IR35 was introduced in 2000 to tackle disguised employment. The legislation required an analysis of all the circumstances of a contractor’s engagement and, if they were working as an employee rather than as a self-employed contractor, they were required to pay the same tax as an employee – despite their contract stating that everyone concerned intended that they were engaged as a self-employed contractor.
In April 2017, the government changed the way IR35 operated for those who supplied their services to public sector clients. The change basically meant that the status of the contractor was determined by the client rather than the contractor. If a client decides that IR35 applies to a contractor, tax has to be deducted at source by those paying the contractor.
If the decision on status is incorrect then the liability for the underpayment of tax would sit with the business that paid the contractor. The idea was that the client would take a risk-averse approach to determining status if they had to pay for mistakes.
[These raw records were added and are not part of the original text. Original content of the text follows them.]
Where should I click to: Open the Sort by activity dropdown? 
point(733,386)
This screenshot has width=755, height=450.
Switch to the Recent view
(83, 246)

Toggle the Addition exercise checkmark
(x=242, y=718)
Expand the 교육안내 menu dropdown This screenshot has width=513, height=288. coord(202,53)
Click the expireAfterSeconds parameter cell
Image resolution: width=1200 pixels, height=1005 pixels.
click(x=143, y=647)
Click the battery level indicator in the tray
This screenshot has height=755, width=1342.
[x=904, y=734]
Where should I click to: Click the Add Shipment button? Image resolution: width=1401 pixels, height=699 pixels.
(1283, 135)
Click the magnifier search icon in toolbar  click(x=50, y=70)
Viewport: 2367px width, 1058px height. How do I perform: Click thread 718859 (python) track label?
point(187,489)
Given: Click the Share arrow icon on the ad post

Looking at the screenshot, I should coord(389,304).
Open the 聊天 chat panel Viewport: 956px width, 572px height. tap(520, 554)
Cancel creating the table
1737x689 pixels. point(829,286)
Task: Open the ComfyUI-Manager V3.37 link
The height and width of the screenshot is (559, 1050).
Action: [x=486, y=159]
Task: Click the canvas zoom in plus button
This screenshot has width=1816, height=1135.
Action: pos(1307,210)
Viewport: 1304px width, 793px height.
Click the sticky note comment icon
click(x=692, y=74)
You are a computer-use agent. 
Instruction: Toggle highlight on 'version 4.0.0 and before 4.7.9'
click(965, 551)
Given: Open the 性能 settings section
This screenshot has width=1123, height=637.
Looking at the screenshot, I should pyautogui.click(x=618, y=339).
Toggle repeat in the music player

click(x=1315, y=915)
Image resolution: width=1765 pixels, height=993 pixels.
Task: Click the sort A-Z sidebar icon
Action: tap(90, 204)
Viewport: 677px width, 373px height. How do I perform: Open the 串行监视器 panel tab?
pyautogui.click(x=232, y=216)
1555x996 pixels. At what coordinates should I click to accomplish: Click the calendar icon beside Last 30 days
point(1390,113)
This would mean less tax leakage due to the perceived misuse of status and the application of IR35. The reality is that many contractors are receiving less take-home pay as they are paying the same tax as employees but are not receiving any of the protections an employee would enjoy.
HMRC is now consulting about whether to apply the same changes to the private sector, but says that the consultation is not about introducing new laws but about ensuring better compliance with existing laws so it can reduce a loss which has been estimated at £1.2bn a year by 2022/23 if it did nothing.
To support the extension of the new approach to the private sector, HMRC is pointing to the success in the public sector. This is hotly disputed, with lots of commentators pointing to significant problems with the approach taken in the public sector, mainly revolving around the difficulty of using HMRC’s status tool on its website and the general confusion of determining a contractor’s true status.
Arguably, the real problem that needs to be tackled is the definition of self employment.
The world of work has changed significantly since the leading case law was established. There is a different definition of self-employment from tax and employment law perspectives, which is a source of continual confusion. HMRC has lost a number of recent cases with regards to its application of IR35. If it is unable to correctly apply its own test, is it time for a serious overhaul so that it reflects modern working practices and is easier to apply by all concerned?
Unfortunately, this isn't something that the consultation can achieve but it is something that needs to be considered by the government urgently and would no doubt be welcomed by those working with contractors, those providing their services in the wider gig economy, and those that have to deal with IR35 on a daily basis.
This is the big lesson that needs to be learned from the changes in the public sector. The test to determine status is difficult to understand and apply in practice, and in the public sector it has led to blanket directions from procurement departments that all contractors had to be paid on payroll.
This caused uproar and, anecdotally, an exodus of contractors from the public sector. This direction was quickly changed, but there are a lot of problems in practice, including claims being brought against recruiters or users of contractors for unlawful deductions from wages because they are making deductions for tax and NI at source that the contractors say they are not liable for – because they believe they are self-employed. The government needs to learn from these mistakes before rolling out any changes to the private sector.
It will be interesting to see how the consultation plays out over the summer and what changes, if any, the government makes to the way IR35 is applied in the private sector.